Par Jude Martinez Claircidor
PORT-AU-PRINCE, lundi 4 mars 2024– Dans une série d’attaques perpétrées la nuit dernière, plus de 3 500 prisonniers sur un total de 4 000 se sont échappés de la prison civile (le pénitencier national à Port-au-Prince). Les attaques, menées par des civils armés affiliés au groupe “VivAsanm“, ont également entraîné la mort d’une centaine de détenus qui tentaient de s’évader. Par ailleurs, des rapports font également état d’une évasion à la prison civile de la Croix des Bouquets, élargissant davantage la portée de cette crise carcérale.
Le paradoxe de cette évasion spectaculaire au pénitencier national réside dans le fait qu’une publication sur les réseaux sociaux par les membres du groupe “Viv Asanm” concernant la planification préalable de l’attaque était devenue virale. Malgré cela, aucune mesure de renforcement de la sécurité au sein de cet établissement pénitentiaire n’a été mise en place. Les circonstances exactes de l’évasion demeurent floues, laissant place à des interrogations sur la passivité du gouvernement face à l’action des criminels.
Dans un communiqué, le gouvernement exprime son regret quant aux attaques des bandits, constatant l’impuissance des forces de l’ordre face à la détermination des gangs qui ont facilité l’évasion de criminels notoires.
Parmi les fugitifs de la prison civile de Port-au-Prince, on compte de nombreux présumés assassins tels que Dimitri Hérard, accusé d’implication dans l’assassinat de l’ancien président Jovenel Moise en juillet 2021. La liste des fugitifs comprend également des noms tels qu’Ezeckiel Alexandre (ZePilat), Herve B. Barthelemy (Bout Janjan Lasaline), Ernest Julme (Greg 95), Ti Mackenson (Delmas 6), Albert Stevenson (Jouma Simon Pele), Sidolixe S. Smith (Jimmy Kraze Barye) et Ulusse Emmanuel (Savann Pitasch)
Des informations indiquent qu’environ une centaine de prisonniers ont choisi de rester dans la prison civile de Port-au-Prince, parmi lesquels l’ancien président de la Chambre des Députés, Cholzer Chancy, Clifford Brand, Myrtil Marcelin alias Arabe, et Me Robenson Pierre Louis, l’ancien secrétaire général du barreau de Port-au-Prince, ainsi que les Colombiens accusés dans l’assassinat de Jovenel Moïse.
En moins de vingt-quatre heures après les attaques, seuls quelques rares policiers ont été repérés dans les rues. Les gangs armés ont consolidé leur emprise sur plusieurs quartiers, notamment Bas peu Chose, rue Cameau, ruelle Alerte, rue Monseilleur Guilloux, la rue Magloire Ambroise, et toute la zone du Champs de Mars.
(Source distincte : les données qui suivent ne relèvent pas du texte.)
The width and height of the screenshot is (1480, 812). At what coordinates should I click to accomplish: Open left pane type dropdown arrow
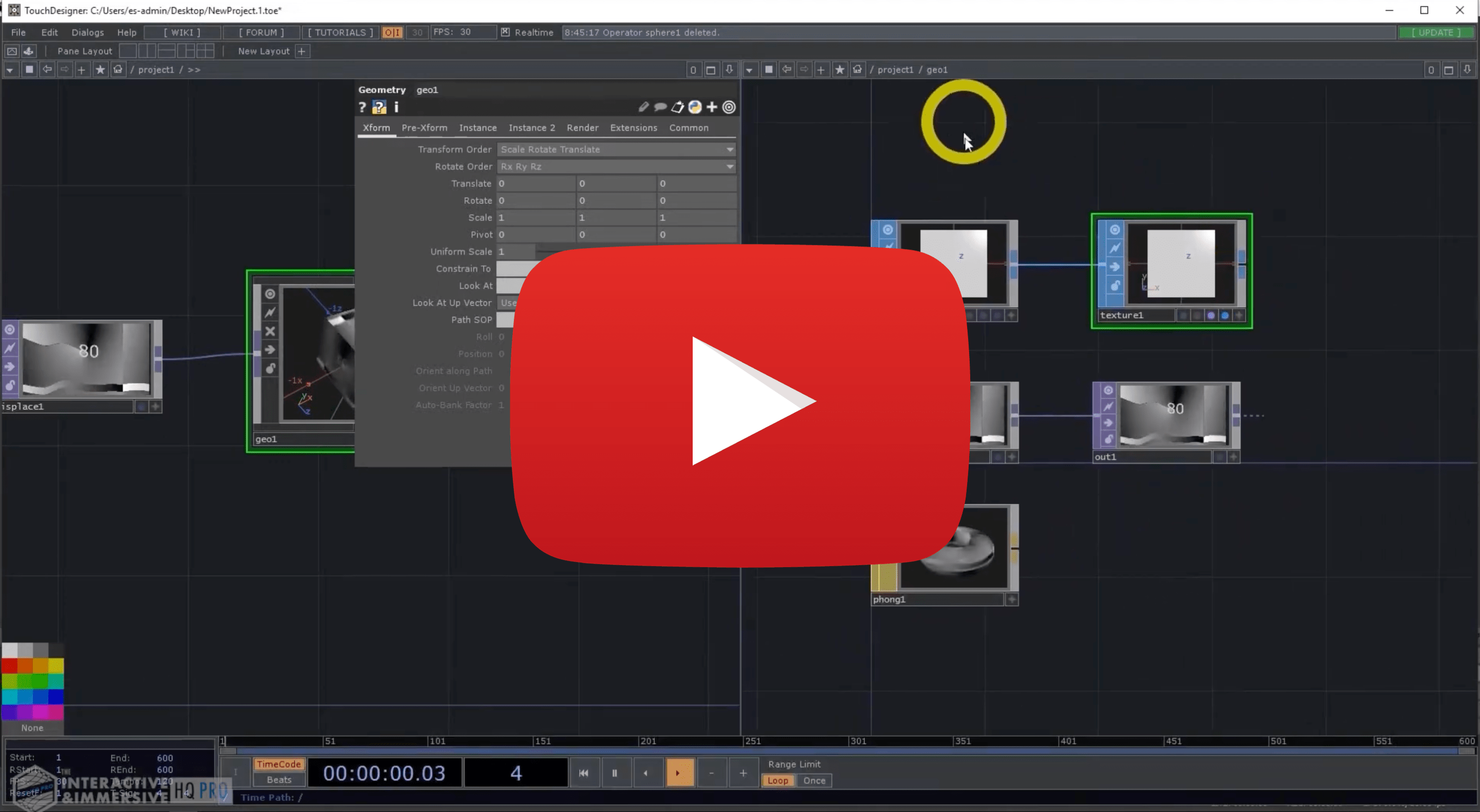click(x=10, y=69)
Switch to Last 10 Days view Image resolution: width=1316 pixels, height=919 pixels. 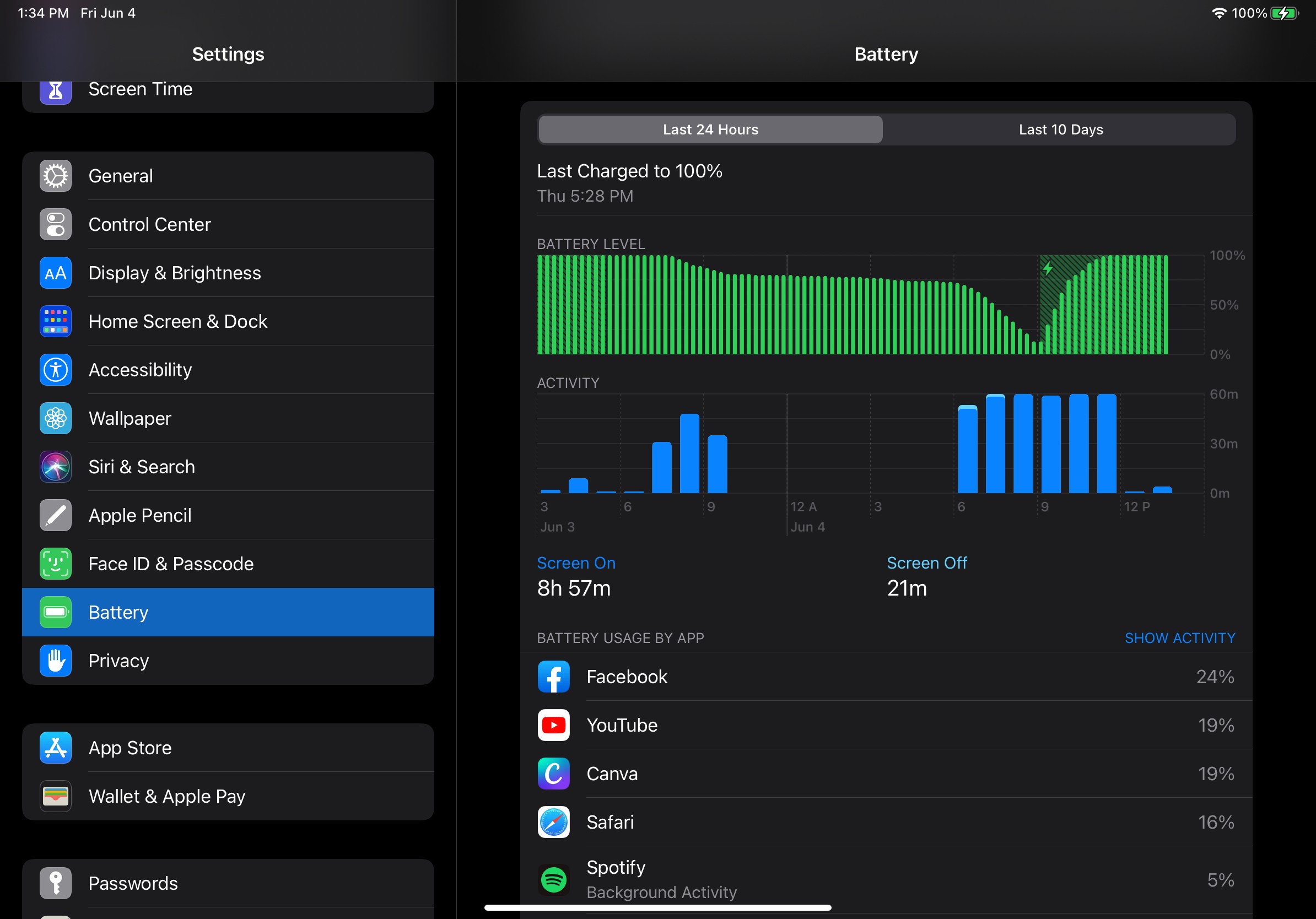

Des sous-commissariats, tels que Delmas 3, Portail Léogane, Bon Repos, Cazeau et Cabaret, ont déjà été la cible d’attaques, certains ayant été incendiés et pillés. De plus, le palais national a été attaqué à deux reprises par des bandits armés.Depuis le 29 février dernier, l’hôpital de l’Université d’État d’Haïti est hors service en raison des actions des gangs armés, contraignant les résidents à éviter la zone et les patients à abandonner l’établissement. La situation reste alarmante alors que la violence continue de se propager de manière inquiétante dans la capitale haïtienne.
En raison de la détérioration sécuritaire à Port-au-Prince, marquée par des actes criminels violents de gangs armés, déclenchant déplacements massifs, enlèvements, assassinats et pillages ; suite aux attaques du 2 mars 2024 contre les centres pénitentiaires, le gouvernement décrète l’état d’urgence avec couvre-feu de 18h à 5h, du 4 au 6 mars 2024, renouvelable, excluant les services essentiels. Les forces de l’ordre sont autorisées à utiliser tous les moyens légaux.